Treatment and Recovery Options
The standard approach to managing iliopsoas bursitis is conservative, focusing on reducing inflammation and addressing biomechanical issues. Initial treatment involves relative rest, meaning the patient avoids painful activities, and the application of ice to the front of the hip several times a day. Non-steroidal anti-inflammatory drugs (NSAIDs) like ibuprofen or naproxen are recommended to decrease both pain and swelling.
Physical therapy plays a significant role in long-term recovery and recurrence prevention. A therapist designs a program focusing on gentle stretching to improve flexibility of the iliopsoas and surrounding hip muscles. This is followed by strengthening exercises targeting the hip, pelvis, and core to correct muscle imbalances and improve overall joint stability. It can take an average of four to six weeks to notice significant improvement in pain and discomfort with consistent adherence to the exercise program.

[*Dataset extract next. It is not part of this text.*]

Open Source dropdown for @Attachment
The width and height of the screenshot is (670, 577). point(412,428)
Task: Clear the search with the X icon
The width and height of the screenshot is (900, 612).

For more persistent cases that do not respond to initial conservative measures, a corticosteroid injection directly into the bursa can provide substantial anti-inflammatory relief. This procedure is often performed using ultrasound guidance to ensure accurate placement of the medication. Surgical intervention, known as a bursectomy, to remove the inflamed bursa is considered only in rare situations where chronic symptoms are completely unresponsive to all other treatments. Over 95% of patients find success with a comprehensive non-operative rehabilitation program.